* [Exercise details]:
Here the job is to copy the data exactly and to exclude every image from it.
+ + + +
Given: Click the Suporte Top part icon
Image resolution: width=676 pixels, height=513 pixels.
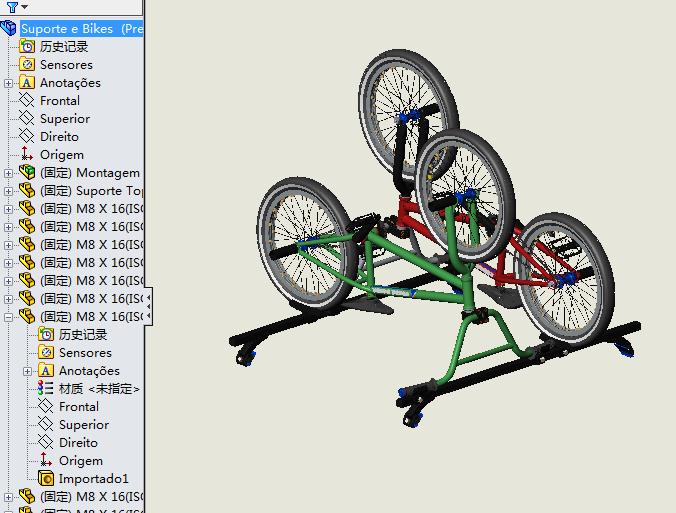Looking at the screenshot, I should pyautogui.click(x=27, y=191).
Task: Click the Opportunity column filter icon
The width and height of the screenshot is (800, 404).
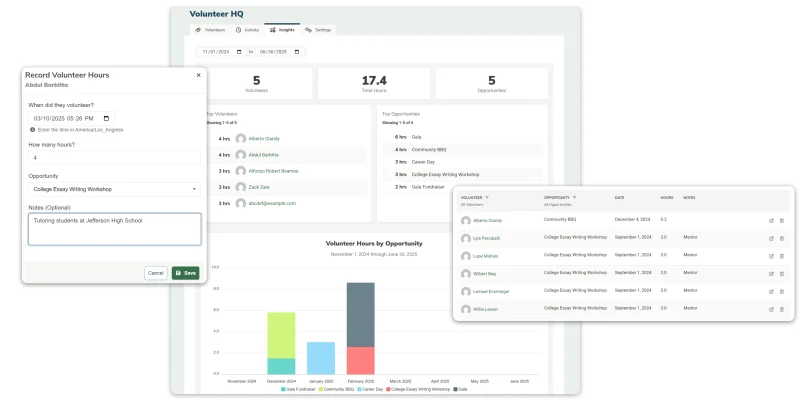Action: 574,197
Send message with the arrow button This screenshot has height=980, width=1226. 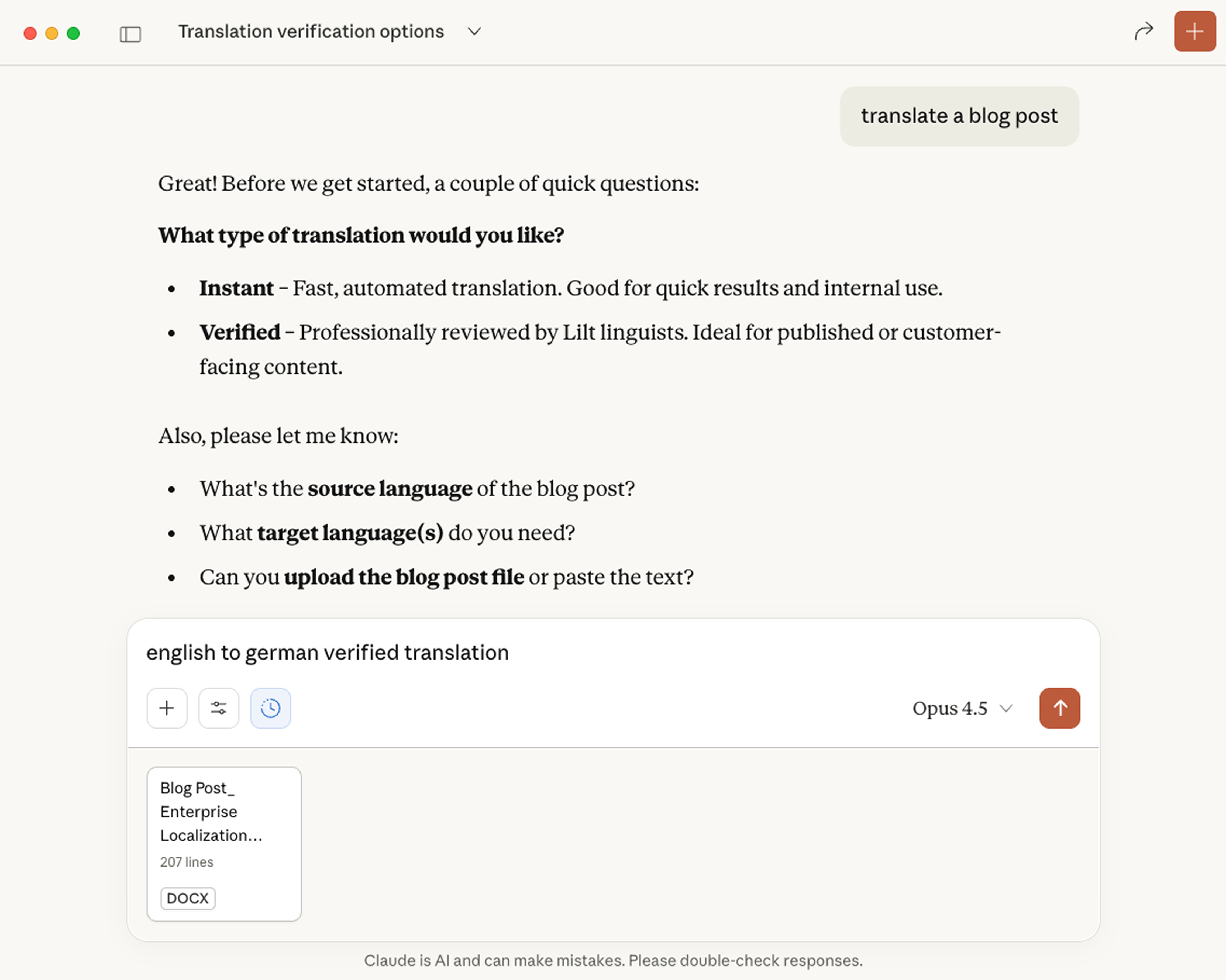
+ + + +
* [Response area]:
Given: Click the Suporte Top part icon
Image resolution: width=676 pixels, height=513 pixels.
Looking at the screenshot, I should pyautogui.click(x=27, y=191).
Task: Click the Opportunity column filter icon
The width and height of the screenshot is (800, 404).
Action: 574,197
Send message with the arrow button This screenshot has height=980, width=1226. 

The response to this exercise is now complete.